Posted 15 July 2012 - 10:31 PM

So I am going to but in to this conversion with some good pedantic TL;DR text (its kinda what I do).

Lets start with a simple program and compile it at the command line:

HelloWorld.cpp
#include <iostream>
using namespace std;

int main() {
   cout << "Hello World!" << endl;
   return 0;
}


We run this past our compiler and it creates an object file. This is what compilers do, they take source code and create object code. Object code is "nearly completed" machine code + a bunch of meta-data about what symbols were what (i.e. which code goes with which block of machine code, what variables are needed etc.. So the Compiler creates say HelloWorld.obj

So I bet you were thinking that the compiler produced you final executable - but nope. Not the compiler's job. The compiler just produces an intermediate format called object code.

THEN the compiler hands that object code to a LINKER.
The reason the compiler does not do this step itself is generally "separation of concerns" but if you spend some time in assembly language you begin to appreciate the problem the compiler has: It does not know ahead of time the expected memory addresses of functions/variables etc. because it has not COMPILED the code yet and does not know the size of much of anything. So the compiler is really crippled when it comes to calculating addresses and optimizing layout etc.

So the LINKER take object files and library files (a library file contains a bunch of object files) and some templates for how a particular operating system likes its executables/libraries to look and glues them all together.

The object files and libraries actually are very handy! The linker can take any number of objects and libraries from different sources done at different times and stitch them together into executables.

This means that you don't need to compile all your code into one monolithic file, you can break it up and compile it in parts. You only need to "recompile" those files that have changed. When you are working on a project with 100's of files this can be a life saver since compiling the whole project can take hours.

So header files "enable" libraries and object files. They give the compiler the information needed to use objects stored in object files (functions/classes/variables/structures etc.).

When you #include <iostream> - you are telling the compiler all about std::cout and std::endl so that the compiler knows how to use them to do:

cout << "Hello World!" << endl;

if you had not done the include the compiler would not know how to use cout and endl.

------

So armed with this basic knowledge of compilers/linkers -- why should you never #include a .cpp file? The compiler will probably not care one little bit.

BUT THE LINKER will. we have the following.

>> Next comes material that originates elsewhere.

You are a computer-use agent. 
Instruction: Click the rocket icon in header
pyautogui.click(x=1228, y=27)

Main.cpp -- includes myUsefullFunction.cpp which contains the function useful().
MySupport.cpp -- also includes myUsefullFunction.cpp.

The compiler compiles Main.cpp into Main.obj and MySupport.cpp into MySupport.obj...

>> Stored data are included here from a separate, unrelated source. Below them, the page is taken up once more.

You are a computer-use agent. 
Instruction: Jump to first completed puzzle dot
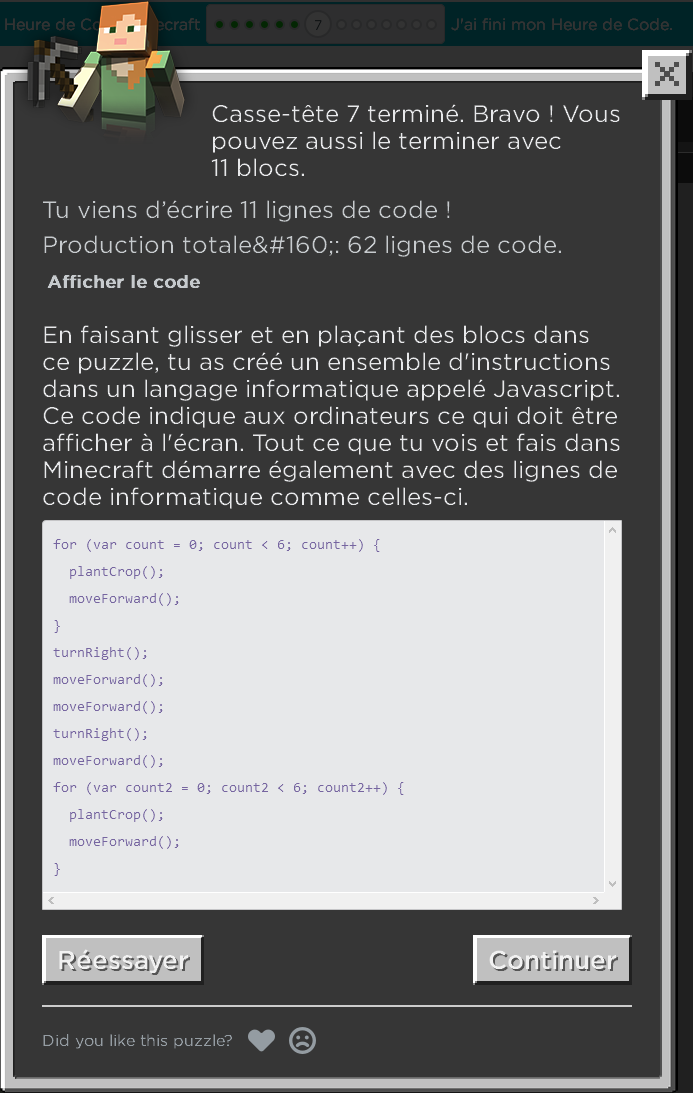coord(220,25)
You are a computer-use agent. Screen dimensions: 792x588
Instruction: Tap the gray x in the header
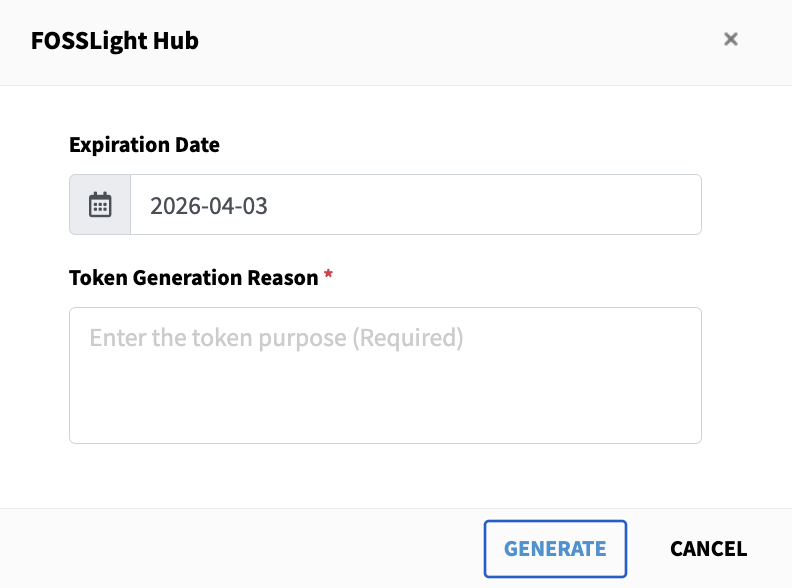[731, 40]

The Linker opens these two up and find code for the function useful() TWICE (once in each object file). So now whenever you used useful() you *COULD* be talking about the one in main.obj or the one in mysupport.obj.

So to avoid this: break out the declaration of useful() into myUsefullfunction.h and compile the three files:

myUsefullfunction.cpp becomes myusefullfunction.obj
main.cpp -- #includes myusefulfuntion.h, compiles to main.obj
MySupport.cpp -- #includes myusefulfunction.h compiles to mysupport.obj

The linker combines the three object files and no longer finds a conflict. Since you probably also #included some standard library headers the compiler will ask the linker to also grab some object code from libraries and so long as everything is in order the linker will generate your executable for you!